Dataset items
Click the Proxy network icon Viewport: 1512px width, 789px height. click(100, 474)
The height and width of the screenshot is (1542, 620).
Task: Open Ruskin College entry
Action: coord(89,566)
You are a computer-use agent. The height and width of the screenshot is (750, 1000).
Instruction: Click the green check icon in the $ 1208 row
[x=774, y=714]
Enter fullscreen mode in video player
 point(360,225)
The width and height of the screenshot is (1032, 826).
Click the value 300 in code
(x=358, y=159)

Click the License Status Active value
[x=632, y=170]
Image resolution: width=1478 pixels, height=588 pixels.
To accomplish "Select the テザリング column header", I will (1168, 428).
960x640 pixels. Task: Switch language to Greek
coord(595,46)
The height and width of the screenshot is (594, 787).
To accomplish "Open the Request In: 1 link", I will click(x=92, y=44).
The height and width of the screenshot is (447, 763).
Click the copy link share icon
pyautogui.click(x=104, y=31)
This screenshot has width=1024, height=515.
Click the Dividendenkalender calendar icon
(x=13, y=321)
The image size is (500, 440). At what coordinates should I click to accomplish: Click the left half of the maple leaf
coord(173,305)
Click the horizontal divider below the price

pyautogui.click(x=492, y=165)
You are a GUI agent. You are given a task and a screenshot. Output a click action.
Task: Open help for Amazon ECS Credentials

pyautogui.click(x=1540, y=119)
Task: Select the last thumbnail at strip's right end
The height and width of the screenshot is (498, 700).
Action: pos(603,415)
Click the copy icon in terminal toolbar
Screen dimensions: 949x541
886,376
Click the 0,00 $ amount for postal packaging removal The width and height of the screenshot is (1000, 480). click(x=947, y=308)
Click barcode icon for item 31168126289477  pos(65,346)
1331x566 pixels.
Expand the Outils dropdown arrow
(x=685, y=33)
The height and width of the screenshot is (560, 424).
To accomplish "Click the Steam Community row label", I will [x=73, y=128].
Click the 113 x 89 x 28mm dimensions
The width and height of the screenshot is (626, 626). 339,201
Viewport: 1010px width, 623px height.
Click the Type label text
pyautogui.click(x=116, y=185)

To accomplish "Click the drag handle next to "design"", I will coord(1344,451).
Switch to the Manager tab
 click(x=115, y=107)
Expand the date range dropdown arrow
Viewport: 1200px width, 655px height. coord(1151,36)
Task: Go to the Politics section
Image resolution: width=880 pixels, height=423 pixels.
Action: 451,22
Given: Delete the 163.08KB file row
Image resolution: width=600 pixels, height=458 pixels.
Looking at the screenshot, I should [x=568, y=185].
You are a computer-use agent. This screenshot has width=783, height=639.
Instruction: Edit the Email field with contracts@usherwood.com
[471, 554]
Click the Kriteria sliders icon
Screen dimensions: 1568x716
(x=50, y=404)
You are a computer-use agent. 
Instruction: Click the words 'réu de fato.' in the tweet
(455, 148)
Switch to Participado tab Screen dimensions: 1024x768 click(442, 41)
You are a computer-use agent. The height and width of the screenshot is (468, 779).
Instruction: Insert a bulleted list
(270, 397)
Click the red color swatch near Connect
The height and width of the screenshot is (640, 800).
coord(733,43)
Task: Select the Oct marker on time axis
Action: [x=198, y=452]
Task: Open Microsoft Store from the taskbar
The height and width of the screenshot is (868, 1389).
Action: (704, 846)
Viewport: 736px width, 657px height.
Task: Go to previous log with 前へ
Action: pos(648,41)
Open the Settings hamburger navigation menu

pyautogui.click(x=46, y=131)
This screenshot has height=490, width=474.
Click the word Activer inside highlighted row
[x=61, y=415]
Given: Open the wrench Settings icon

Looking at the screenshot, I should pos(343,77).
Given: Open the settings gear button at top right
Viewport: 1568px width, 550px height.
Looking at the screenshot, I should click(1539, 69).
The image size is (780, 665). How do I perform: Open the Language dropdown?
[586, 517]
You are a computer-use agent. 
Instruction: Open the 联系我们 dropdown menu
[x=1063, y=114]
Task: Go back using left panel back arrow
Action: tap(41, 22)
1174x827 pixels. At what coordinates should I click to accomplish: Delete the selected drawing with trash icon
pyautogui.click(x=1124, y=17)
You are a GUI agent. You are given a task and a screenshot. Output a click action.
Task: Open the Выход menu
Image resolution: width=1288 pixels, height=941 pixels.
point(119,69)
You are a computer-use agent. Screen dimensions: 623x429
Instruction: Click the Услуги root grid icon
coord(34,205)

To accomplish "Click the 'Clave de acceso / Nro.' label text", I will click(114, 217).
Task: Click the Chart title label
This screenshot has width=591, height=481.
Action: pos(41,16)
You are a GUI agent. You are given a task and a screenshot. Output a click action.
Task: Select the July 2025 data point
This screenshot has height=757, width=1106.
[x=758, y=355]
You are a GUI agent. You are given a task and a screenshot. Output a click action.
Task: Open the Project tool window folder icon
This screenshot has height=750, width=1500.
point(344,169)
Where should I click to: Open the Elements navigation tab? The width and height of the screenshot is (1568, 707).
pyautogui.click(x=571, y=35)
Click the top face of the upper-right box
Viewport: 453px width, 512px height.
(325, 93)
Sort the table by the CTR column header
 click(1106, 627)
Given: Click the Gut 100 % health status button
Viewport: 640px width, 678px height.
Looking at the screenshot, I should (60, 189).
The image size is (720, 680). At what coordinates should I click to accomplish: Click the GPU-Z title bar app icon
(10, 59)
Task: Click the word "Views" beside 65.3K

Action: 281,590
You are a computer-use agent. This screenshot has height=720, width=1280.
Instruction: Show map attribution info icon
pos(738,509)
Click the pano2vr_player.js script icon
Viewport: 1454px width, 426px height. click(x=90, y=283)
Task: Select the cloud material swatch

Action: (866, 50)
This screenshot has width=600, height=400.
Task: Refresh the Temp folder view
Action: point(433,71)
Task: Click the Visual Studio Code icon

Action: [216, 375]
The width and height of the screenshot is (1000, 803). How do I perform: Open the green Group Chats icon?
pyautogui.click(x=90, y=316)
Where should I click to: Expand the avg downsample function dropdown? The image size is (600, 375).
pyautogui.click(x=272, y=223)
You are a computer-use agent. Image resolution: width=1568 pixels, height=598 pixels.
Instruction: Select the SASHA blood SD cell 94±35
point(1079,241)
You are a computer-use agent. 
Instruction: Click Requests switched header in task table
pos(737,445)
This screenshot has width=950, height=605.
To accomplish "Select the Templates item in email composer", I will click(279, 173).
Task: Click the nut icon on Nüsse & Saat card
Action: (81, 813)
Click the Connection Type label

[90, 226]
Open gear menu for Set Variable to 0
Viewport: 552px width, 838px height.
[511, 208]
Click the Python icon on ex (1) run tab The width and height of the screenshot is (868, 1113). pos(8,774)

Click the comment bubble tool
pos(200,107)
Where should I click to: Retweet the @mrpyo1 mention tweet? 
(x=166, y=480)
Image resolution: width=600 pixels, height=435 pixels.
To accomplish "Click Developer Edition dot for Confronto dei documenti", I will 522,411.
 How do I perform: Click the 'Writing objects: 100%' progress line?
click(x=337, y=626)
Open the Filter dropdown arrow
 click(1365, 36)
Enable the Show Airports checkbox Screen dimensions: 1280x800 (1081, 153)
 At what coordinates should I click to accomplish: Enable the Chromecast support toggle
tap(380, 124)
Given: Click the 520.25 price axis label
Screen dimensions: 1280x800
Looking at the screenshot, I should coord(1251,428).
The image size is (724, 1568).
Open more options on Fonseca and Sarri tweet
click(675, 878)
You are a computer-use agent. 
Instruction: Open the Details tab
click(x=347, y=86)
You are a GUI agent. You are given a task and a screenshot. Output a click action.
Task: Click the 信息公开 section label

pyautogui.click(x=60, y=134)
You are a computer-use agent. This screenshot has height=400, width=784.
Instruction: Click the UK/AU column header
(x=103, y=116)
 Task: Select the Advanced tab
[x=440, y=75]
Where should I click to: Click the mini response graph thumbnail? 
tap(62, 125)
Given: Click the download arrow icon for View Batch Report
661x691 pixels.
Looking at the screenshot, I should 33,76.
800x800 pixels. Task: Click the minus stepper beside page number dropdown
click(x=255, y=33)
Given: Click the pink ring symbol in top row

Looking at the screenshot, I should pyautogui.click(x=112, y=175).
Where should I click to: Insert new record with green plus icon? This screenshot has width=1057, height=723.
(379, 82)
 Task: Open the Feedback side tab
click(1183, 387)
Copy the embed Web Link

■ **WORK INSTRUCTION**
Work out how many lines in the records above contain the word "right", and give only that number.

■ **TASK SOLUTION**
3